**WHAT YOU HAVE TO DO**.
Both the line below containing "Uncategorized (26, 1834)" and the line containing "CUSTOM SUITS (27, 1469)", along with every line between them, should be repeated exactly; no other line belongs in the answer.

**RECORDED INFORMATION**.

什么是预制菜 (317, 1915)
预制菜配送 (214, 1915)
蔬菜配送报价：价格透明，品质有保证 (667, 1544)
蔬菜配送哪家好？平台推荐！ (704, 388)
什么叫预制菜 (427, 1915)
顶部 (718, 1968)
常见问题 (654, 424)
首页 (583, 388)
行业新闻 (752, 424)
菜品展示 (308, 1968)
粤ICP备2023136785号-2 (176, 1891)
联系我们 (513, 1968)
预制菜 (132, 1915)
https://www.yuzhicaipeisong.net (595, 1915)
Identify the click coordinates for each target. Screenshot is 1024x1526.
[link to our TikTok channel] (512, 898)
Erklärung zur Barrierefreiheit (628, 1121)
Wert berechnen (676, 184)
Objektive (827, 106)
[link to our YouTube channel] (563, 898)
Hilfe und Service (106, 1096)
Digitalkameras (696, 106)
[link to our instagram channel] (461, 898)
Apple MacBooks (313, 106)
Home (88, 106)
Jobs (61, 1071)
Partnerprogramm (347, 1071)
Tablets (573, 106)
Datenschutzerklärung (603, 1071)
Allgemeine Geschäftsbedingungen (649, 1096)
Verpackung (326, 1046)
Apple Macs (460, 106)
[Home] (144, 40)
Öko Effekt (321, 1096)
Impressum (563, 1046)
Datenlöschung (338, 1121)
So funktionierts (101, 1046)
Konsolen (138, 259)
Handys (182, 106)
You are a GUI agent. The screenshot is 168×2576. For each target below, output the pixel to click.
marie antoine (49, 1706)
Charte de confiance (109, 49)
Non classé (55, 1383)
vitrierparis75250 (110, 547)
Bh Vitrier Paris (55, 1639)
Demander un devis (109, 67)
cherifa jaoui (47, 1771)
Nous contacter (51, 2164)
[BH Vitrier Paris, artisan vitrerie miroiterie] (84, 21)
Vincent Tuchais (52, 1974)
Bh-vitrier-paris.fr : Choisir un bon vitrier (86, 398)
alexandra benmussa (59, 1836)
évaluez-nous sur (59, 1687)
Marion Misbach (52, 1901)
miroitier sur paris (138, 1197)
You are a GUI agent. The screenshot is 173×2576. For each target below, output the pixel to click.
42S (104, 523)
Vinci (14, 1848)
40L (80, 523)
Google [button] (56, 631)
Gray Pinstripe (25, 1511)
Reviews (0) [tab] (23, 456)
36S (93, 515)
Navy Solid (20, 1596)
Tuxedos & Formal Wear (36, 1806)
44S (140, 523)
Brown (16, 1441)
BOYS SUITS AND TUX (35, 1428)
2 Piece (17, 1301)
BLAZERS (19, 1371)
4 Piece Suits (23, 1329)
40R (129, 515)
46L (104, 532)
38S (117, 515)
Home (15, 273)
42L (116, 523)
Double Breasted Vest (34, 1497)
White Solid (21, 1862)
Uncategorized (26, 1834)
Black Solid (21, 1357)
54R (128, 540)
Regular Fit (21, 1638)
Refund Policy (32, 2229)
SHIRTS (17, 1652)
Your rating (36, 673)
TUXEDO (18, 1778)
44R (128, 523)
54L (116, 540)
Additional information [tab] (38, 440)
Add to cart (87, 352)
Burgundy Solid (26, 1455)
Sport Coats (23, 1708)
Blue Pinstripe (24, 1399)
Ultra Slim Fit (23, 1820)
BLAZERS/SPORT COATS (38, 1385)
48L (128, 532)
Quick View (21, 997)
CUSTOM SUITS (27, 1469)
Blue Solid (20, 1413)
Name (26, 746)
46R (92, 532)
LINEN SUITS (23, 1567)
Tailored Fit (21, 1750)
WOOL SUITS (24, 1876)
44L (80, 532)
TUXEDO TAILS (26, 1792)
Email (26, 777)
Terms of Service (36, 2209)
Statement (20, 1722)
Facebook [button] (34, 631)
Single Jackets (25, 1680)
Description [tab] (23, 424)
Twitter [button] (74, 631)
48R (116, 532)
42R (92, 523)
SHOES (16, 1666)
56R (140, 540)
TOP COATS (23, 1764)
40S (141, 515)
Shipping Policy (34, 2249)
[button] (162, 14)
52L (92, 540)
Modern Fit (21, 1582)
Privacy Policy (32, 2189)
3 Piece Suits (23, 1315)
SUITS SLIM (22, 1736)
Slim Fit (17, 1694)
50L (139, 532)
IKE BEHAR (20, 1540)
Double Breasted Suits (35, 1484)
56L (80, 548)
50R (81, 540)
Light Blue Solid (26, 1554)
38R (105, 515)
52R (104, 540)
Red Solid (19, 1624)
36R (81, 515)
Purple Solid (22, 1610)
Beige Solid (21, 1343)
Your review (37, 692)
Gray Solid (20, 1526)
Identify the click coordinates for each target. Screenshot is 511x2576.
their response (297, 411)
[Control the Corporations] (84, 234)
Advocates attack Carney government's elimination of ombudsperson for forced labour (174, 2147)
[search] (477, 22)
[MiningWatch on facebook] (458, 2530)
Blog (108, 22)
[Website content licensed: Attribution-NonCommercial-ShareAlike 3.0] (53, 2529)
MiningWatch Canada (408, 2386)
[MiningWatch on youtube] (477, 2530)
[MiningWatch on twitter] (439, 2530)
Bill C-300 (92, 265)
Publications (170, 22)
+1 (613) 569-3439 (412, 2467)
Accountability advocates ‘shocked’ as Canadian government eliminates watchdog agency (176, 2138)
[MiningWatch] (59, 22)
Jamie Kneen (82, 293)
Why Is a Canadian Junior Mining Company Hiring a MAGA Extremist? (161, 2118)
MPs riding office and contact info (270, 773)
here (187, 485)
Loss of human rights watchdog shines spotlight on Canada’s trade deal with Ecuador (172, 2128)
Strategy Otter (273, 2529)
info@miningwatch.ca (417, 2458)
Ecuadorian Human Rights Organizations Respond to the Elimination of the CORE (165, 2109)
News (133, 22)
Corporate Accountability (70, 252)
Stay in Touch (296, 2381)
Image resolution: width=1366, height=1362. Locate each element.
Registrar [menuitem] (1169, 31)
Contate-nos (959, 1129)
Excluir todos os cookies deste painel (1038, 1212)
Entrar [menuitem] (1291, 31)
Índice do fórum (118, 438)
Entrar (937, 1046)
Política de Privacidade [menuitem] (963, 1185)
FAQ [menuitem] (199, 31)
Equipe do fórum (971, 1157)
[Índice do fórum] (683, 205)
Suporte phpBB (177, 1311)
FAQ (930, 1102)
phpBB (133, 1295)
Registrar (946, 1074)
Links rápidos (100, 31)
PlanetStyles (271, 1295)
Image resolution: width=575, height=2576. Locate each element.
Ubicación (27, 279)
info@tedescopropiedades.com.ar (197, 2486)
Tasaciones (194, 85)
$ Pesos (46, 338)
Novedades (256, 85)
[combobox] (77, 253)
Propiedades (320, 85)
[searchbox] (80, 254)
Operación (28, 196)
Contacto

**ANSWER SPACE**.
Uncategorized (26, 1834)
Black Solid (21, 1357)
54R (128, 540)
Regular Fit (21, 1638)
Refund Policy (32, 2229)
SHIRTS (17, 1652)
Your rating (36, 673)
TUXEDO (18, 1778)
44R (128, 523)
54L (116, 540)
Additional information [tab] (38, 440)
Add to cart (87, 352)
Burgundy Solid (26, 1455)
Sport Coats (23, 1708)
Blue Pinstripe (24, 1399)
Ultra Slim Fit (23, 1820)
BLAZERS/SPORT COATS (38, 1385)
48L (128, 532)
Quick View (21, 997)
CUSTOM SUITS (27, 1469)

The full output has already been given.